There is a certain charm in this, particularly when she is writing about animals (lots of them here: sparrows, dogs, goats, deer, crows, but none, thank goodness, dwelt on to the extent of the aforementioned cats). Such detachment enables her to cherish small details without seeming overly sentimental.
But in stories dealing with people, this approach can sound at times like an unwitting parody of a social worker's field notes. Indeed, one story, "The Mother of the Child in Question," is about a social worker's visit to an immigrant household.
Another, "D.H.S.S." (Department of Health and Social Services), portrays a destitute young woman's resentment, not only against official relief, but also against the spontaneous efforts of two well-meaning people who are moved by her plight.
Most of the pieces are short - many no more than "sketches" of scenes that will be familiar to almost anyone who knows London and, perhaps, to anyone with a feel for city life anywhere. "Romance 1988" listens in on two sisters having a risque conversation at Heathrow Airport.
"The New Cafe" surveys the comings and goings of patrons at a neighborhood eatery. "Two Old Women and a Young One" looks in on a restaurant frequented by people from the book trade.
"Pleasures of the Park" portrays the activities of animals whose lives go on in full view of the human beings who stroll by their enclosure.
"Principles" is a partly predictable look at the frustration of a very British sort of traffic jam caused by two equally stubborn drivers on a narrow, hedge-lined country road.
And a ride on the London subway furnishes the material for "A Defence of the Underground" with its rowdy youths, resigned commuters, colorful foreigners, poetry-bearing posters, and - noted with special delight on one trip - three readers avidly devouring great literature: "The Iliad," "Moby Dick," and "Wuthering Heights" no less!
Some stories tackle more ambitious subjects.
In "The Pit," a divorced woman receives an ego-gratifying invitation from her former husband to join him on a walking tour. Sarah and James had once seemed a perfect couple, alike in tastes, temperaments, and blond good looks.
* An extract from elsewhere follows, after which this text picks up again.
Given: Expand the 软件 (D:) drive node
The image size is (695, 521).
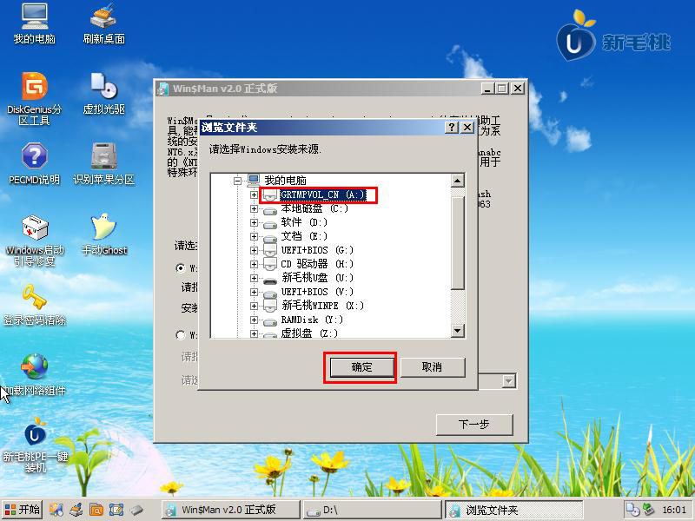Looking at the screenshot, I should pyautogui.click(x=254, y=222).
Then, unaccountably - as if drawn by a compulsion beyond his conscious choice - he left her to marry the vibrant, dark, demanding Rose, a European refugee whom Sarah regards as "female in a basic gutter way that every decent woman in the world hates."
But what Sarah feels for Rose is not so much hatred as a sense of their oppositeness. As she contemplates the situation, foreseeing the elaborate minuet of moves and countermoves that the proposed "walking tour" will precipitate, she attains a level of insight that enables her to avoid falling into the pit.
The continuing attraction some people feel for their former spouses is also the theme of the title story, in which Jody, an American woman engaged to an Englishman, reacts viscerally against the oh-so-civilized, chummy relationship he maintains with his ex-wife.
Jody's antipathy for this attitude is contrasted with the outlook of her male counterpart, an Englishman who plans to wed the ex-wife of Jody's fiance and cannot see anything wrong with being "civilized." But is it civility or merely a mask for unfinished feelings? This is the question Lessing poses.
Curiously, these two stories - the most interesting and complex in the collection - are among the coolest in emotional temperature: More warmth is found in Lessing's defense of the underground or her sympathy for the woman who feeds a baby bird in "Sparrows."
Viewed as a kind of literary photo album, a tribute to what she calls the living theater of London, these stories have a workmanlike, documentary value. But they fall short of the passion, invention, and intellectual depth that distinguish her best work.